In the radar micro gesture recognition method based on the high-efficiency multidimensional attention neural network, the detection echo data of the radar is processed into the distance Doppler graph sequence through two-dimensional Fourier transform to serve as network input, then the multidimensional attention neural network based on the attention of joint space, channels and time is designed to effectively extract the input distance Doppler graph sequence, the multiscale space characteristics of the feature graph are effectively extracted by utilizing the multiscale convolution kernel, the compression-excitation mechanism is applied to the channel dimension to generate the channel attention weight, the Softmax layer is further utilized to establish the channel interactivity, the time self-attention module is provided to model the global frame number in the time dimension to obtain global time clues, the radar echo data is effectively and fully utilized, the problems that the existing network is insufficient in utilization of gesture echo data in complex scenes and the parameter quantity is large are solved, and the method has important engineering application value.

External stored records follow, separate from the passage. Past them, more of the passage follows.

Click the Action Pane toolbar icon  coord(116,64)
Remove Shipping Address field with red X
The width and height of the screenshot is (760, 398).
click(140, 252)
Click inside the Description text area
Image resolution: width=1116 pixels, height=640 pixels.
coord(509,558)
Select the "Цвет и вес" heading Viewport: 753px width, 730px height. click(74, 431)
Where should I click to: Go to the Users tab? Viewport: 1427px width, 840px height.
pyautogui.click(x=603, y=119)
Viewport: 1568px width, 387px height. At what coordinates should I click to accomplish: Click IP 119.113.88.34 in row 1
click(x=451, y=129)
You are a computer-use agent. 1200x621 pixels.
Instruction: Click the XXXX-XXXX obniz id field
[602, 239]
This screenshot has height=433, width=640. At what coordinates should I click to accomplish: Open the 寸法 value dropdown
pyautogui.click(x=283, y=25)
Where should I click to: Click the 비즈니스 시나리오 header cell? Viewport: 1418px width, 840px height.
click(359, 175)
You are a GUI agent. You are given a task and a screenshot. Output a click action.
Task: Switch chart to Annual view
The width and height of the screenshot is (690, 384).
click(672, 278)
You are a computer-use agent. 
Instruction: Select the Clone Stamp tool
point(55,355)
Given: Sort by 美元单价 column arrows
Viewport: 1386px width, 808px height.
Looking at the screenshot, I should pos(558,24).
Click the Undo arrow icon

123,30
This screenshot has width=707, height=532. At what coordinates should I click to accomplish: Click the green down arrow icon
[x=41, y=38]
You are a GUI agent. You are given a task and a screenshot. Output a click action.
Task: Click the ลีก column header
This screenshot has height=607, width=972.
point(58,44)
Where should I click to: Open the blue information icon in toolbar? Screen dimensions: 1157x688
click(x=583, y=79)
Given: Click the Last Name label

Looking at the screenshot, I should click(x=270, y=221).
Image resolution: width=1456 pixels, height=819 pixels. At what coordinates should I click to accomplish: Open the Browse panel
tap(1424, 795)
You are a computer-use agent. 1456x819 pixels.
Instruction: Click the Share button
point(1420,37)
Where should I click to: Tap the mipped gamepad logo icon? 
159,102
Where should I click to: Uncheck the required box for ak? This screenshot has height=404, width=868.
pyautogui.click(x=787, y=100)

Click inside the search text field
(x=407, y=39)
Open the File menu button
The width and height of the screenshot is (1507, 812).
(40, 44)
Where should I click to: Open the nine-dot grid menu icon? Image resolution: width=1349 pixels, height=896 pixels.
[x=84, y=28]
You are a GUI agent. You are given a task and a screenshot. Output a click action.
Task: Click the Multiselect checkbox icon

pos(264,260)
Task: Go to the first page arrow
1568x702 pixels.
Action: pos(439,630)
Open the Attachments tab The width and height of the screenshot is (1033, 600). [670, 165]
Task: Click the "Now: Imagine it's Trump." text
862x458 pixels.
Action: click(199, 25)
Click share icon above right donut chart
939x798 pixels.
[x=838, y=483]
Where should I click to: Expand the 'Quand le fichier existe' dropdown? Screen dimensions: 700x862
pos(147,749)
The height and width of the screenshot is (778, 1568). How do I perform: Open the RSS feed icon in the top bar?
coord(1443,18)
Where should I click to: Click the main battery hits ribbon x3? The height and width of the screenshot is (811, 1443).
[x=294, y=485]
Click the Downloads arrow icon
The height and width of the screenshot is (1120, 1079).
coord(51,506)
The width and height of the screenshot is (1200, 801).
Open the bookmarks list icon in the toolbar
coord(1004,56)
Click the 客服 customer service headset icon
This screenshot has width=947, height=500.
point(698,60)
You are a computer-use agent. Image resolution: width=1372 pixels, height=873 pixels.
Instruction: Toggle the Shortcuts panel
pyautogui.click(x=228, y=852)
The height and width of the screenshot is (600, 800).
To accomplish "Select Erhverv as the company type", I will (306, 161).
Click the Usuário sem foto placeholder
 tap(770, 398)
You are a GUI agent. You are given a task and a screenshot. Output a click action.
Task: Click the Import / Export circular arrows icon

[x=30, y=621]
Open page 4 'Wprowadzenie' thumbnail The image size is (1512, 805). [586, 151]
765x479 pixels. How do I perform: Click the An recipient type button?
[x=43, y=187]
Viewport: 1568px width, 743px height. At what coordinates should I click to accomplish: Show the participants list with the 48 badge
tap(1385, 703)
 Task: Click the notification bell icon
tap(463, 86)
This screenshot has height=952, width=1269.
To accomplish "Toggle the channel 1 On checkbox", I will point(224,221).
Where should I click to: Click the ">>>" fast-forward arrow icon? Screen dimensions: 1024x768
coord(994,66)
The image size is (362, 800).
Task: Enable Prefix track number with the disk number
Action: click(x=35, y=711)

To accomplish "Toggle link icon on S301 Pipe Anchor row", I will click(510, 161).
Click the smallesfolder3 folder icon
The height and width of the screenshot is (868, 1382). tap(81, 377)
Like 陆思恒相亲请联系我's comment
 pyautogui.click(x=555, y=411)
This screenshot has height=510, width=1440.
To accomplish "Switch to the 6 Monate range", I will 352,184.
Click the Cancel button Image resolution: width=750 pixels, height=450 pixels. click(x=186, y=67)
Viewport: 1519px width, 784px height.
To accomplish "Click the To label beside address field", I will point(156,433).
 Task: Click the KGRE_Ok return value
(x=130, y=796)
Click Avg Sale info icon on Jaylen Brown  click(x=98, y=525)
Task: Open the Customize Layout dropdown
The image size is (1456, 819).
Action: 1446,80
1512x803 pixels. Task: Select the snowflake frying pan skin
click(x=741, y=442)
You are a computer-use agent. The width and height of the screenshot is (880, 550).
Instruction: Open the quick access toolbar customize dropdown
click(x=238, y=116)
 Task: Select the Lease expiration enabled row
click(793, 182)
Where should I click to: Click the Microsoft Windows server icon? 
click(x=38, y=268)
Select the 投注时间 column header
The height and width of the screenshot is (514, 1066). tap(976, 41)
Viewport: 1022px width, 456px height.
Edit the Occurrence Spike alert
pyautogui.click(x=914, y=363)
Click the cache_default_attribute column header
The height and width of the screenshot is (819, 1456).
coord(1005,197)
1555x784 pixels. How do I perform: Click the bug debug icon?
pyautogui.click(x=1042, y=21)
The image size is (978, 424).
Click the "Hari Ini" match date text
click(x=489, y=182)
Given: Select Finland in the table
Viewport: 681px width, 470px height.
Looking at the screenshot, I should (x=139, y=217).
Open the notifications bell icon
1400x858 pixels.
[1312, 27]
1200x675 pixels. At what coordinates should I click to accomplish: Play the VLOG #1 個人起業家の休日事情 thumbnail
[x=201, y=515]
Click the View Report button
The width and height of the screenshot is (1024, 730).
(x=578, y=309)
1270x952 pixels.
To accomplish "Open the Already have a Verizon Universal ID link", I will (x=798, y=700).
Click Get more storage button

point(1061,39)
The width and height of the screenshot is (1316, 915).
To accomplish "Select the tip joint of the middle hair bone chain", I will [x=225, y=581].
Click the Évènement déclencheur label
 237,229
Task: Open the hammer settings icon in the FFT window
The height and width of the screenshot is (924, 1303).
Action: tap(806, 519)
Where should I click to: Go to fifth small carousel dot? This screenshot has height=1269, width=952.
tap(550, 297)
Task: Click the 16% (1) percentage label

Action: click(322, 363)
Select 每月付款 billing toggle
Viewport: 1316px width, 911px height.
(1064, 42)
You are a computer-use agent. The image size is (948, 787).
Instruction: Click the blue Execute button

In one embodiment, the radar echo data includes an intra-pulse fast time and an intra-pulse slow time; performing two-dimensional Fourier transform and filtering processing on radar echo data to obtain a range-Doppler graph sequence of the detected gesture, wherein the range-Doppler graph sequence comprises the following steps:
Performing two-dimensional Fourier transform on the intra-pulse fast time and the intra-pulse slow time of the radar echo data to obtain a function of the distance and the speed of a target scattering point;
And filtering zero frequency components in the function of the distance and the speed of the target scattering point by using mean value filtering to obtain a Doppler graph sequence of the detected gesture.
In one embodiment, performing a two-dimensional fourier transform on the fast and slow intra-pulse times of the radar echo data to obtain a function of distance and speed of the target scattering point, includes:
Performing two-dimensional Fourier transform on the fast and slow intra-pulse times of the radar echo data to obtain a function of the distance and speed of the target scattering point as
Wherein N represents FFT conversion of slow time dimension performed every N pulse repetition periods T p, A l represents intensity of the first scattering point, R l is distance from the first scattering point to radar, v l is speed of the first scattering point, gamma is modulation frequency of a transmitted signal, L represents total number of target scattering points, and f i,fd represents fast timeAnd a representation of the slow time t m in the frequency domain after fourier transform, corresponding to the distance and velocity, respectively.
In one embodiment, constructing a multidimensional attention module from a global max-pooling layer, a global average pooling layer, and a split-splice convolution module includes:
Constructing a channel attention module according to the global maximum pooling layer and the global average pooling layer;
constructing a space attention module according to the segmentation and concatenation convolution module;
the temporal attention module is built from the global averaging pooling layer.
In a specific embodiment, as shown in fig. 2, a multi-dimensional attention (MDA) module structure is shown, where GMP refers to a global max pooling layer, GAP refers to a global average pooling layer, SCC refers to a split-splice convolution module, and fig. 3 is a split-splice convolution module (SCC) structure is shown, where the SCC includes a plurality of multi-scale convolution kernels.
In one embodiment, a high-efficiency multidimensional attention neural network includes an input layer, an intermediate layer, and an output layer; constructing a high-efficiency multidimensional attention neural network according to a high-efficiency multidimensional attention block, a preset convolution layer, a maximum pooling layer, a global average pooling layer, a full connection layer and a Softmax layer, comprising:
Constructing an input layer of the efficient multidimensional attention neural network according to the convolution layer and the maximum pooling layer;
Constructing an intermediate layer of the high-efficiency multi-dimensional attention neural network by utilizing a plurality of high-efficiency multi-dimensional attention blocks comprising different multi-dimensional attention modules;
And constructing an output layer of the efficient multidimensional attention neural network according to the global average pooling layer, the full connection layer and the Softmax layer.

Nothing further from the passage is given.